- TASK BRIEF -
Duplicate the whole passage on the Provost satire word for word.

- SELECTION -
** start **
“A harlequin provost, cognomine prancer;
A duellist, scribbler, a fop, and a dancer;
A lawyer, prime sergeant, and judge of assizes;
A parliament man, and a stamper of friezes;
A councillor privy; a cavalry major;
A searcher and packer, comptroller and gauger;
A speecher, a critic, prescriber of rules;
A founder of fencing and ’questrian schools.
If various employments can give a man knowledge,
Then who knows so much as the head of the College?
******
The Seniors and Juniors in this are agreed,
As a Consul of Rome was Caligula’s steed;
They very much fear that if Prancer was dead
Sir John would appoint a Jackass in his stead.”
(Halliday Collection)

This book also is a collection of fugitive pieces, and it is dedicated to “Sir John Blacquiere, Knight of the Bath, Alnager of all Ireland, and Bailiff of the Phœnix Park.” There is not a copy in the College Library. The Royal Irish Academy copies have the excellent woodcuts. In an autograph note to his own copy of the book, Dr. Stock, F.T.C.D., afterwards Bishop of Killala, says that the engravings were made by his brother, Mr. Frederick Stock, who kept a woollen draper’s shop in Dame-street. He states that the printer, Michael Mills, was forced from his house by a party of college lads, who conveyed him to the College, and there pumped on him; and that the late Prime Serjeant Browne, then a student, had a share in the outrage. Dr. Stock gives the key to the “Poetica,” viz.—Moderator, Prancer, and Hipparchus = the Provost; Dr. Pomposo and Mendex = Dr. Leland; Matthew Ben Sadi and Dr. Dilemma = Dr. Forsayeth; Billy Bib = Dr. Hales; and Bezabel Black-letter = Michael Mills. A copy of the extract is in the possession of Mr. Traynor, Bookseller, Essex-quay.

[20] “Pranceriana Pœtica” says that the Provost multiplied the composition premiums as means of bribery. It gives one of the Provost’s advertisements (1777): “Any student may be a candidate for all, or for any more of the said premiums!”
** end **
- Rows for locating described items -
** start **
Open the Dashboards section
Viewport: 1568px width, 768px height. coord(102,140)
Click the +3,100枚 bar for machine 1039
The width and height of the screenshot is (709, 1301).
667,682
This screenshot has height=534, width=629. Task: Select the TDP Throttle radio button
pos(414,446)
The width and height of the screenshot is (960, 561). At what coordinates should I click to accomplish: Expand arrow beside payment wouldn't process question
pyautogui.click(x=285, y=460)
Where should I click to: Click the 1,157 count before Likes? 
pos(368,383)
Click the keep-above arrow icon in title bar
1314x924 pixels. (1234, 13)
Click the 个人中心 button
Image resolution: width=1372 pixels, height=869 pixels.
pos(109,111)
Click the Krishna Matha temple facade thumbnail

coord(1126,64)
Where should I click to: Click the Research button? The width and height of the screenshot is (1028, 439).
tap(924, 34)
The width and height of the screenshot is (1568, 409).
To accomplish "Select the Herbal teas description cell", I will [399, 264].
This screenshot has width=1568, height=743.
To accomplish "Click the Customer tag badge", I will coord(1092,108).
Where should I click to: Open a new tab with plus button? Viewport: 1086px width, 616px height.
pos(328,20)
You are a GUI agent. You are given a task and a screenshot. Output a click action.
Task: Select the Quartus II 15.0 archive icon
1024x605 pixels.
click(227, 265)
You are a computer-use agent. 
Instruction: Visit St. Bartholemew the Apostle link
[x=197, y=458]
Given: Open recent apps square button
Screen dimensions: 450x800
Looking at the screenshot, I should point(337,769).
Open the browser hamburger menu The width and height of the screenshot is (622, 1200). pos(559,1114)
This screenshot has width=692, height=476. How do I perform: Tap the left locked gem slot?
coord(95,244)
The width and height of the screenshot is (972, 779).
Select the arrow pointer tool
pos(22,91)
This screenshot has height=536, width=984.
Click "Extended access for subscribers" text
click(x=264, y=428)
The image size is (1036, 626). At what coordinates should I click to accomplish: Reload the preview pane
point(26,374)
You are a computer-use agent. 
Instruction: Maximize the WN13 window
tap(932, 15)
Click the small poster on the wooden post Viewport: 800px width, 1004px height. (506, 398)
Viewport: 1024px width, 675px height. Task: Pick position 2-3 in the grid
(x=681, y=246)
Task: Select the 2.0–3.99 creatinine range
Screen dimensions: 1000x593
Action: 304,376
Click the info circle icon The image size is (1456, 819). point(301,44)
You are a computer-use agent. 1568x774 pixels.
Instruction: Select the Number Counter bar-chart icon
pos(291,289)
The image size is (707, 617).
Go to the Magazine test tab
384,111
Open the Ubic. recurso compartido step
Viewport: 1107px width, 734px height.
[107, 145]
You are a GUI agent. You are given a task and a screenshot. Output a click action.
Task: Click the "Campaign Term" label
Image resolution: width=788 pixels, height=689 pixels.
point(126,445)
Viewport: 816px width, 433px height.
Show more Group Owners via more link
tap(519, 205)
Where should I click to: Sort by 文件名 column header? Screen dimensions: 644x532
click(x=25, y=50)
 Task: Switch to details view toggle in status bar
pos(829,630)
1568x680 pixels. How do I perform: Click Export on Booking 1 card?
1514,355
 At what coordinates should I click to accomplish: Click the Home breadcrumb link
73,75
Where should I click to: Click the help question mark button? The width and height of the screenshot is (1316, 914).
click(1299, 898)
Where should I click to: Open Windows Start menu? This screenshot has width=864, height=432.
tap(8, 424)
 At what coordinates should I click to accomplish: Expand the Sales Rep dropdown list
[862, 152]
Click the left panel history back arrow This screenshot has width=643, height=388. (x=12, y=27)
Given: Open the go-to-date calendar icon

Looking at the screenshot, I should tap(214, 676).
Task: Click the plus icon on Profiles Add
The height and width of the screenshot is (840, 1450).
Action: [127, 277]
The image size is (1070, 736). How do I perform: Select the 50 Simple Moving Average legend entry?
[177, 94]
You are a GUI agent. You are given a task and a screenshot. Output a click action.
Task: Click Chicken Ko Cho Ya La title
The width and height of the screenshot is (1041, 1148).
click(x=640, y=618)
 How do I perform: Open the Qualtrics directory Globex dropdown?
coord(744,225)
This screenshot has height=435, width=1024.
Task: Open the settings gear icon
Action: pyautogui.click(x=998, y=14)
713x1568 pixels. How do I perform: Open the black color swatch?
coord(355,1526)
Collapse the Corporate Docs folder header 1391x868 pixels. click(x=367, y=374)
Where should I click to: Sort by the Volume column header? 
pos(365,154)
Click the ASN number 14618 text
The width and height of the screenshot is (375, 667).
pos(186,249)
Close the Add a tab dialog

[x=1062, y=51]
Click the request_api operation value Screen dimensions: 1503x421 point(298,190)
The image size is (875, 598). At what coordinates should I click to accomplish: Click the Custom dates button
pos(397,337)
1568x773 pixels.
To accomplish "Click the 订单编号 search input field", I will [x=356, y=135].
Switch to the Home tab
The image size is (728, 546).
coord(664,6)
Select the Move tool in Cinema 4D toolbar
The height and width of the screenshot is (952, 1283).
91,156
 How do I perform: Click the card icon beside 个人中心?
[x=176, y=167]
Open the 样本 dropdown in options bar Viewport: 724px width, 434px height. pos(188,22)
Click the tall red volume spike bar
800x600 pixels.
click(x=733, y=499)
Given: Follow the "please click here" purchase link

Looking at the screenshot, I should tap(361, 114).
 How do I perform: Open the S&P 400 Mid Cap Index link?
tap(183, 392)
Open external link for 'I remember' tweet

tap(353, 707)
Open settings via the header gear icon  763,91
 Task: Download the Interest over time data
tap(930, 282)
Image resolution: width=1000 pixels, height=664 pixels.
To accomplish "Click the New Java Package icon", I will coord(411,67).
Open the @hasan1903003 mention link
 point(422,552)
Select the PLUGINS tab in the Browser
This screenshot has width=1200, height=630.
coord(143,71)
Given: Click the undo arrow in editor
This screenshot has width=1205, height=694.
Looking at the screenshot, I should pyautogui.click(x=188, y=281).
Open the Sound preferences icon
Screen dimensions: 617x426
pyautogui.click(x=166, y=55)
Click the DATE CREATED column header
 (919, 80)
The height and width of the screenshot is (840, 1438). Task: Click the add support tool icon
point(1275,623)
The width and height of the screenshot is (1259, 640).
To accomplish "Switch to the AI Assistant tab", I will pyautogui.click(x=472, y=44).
** end **
- SOLUTION FOR THIS EXERCISE -
“A harlequin provost, cognomine prancer;
A duellist, scribbler, a fop, and a dancer;
A lawyer, prime sergeant, and judge of assizes;
A parliament man, and a stamper of friezes;
A councillor privy; a cavalry major;
A searcher and packer, comptroller and gauger;
A speecher, a critic, prescriber of rules;
A founder of fencing and ’questrian schools.
If various employments can give a man knowledge,
Then who knows so much as the head of the College?
******
The Seniors and Juniors in this are agreed,
As a Consul of Rome was Caligula’s steed;
They very much fear that if Prancer was dead
Sir John would appoint a Jackass in his stead.”
(Halliday Collection)

This book also is a collection of fugitive pieces, and it is dedicated to “Sir John Blacquiere, Knight of the Bath, Alnager of all Ireland, and Bailiff of the Phœnix Park.” There is not a copy in the College Library. The Royal Irish Academy copies have the excellent woodcuts. In an autograph note to his own copy of the book, Dr. Stock, F.T.C.D., afterwards Bishop of Killala, says that the engravings were made by his brother, Mr. Frederick Stock, who kept a woollen draper’s shop in Dame-street. He states that the printer, Michael Mills, was forced from his house by a party of college lads, who conveyed him to the College, and there pumped on him; and that the late Prime Serjeant Browne, then a student, had a share in the outrage. Dr. Stock gives the key to the “Poetica,” viz.—Moderator, Prancer, and Hipparchus = the Provost; Dr. Pomposo and Mendex = Dr. Leland; Matthew Ben Sadi and Dr. Dilemma = Dr. Forsayeth; Billy Bib = Dr. Hales; and Bezabel Black-letter = Michael Mills. A copy of the extract is in the possession of Mr. Traynor, Bookseller, Essex-quay.

[20] “Pranceriana Pœtica” says that the Provost multiplied the composition premiums as means of bribery. It gives one of the Provost’s advertisements (1777): “Any student may be a candidate for all, or for any more of the said premiums!”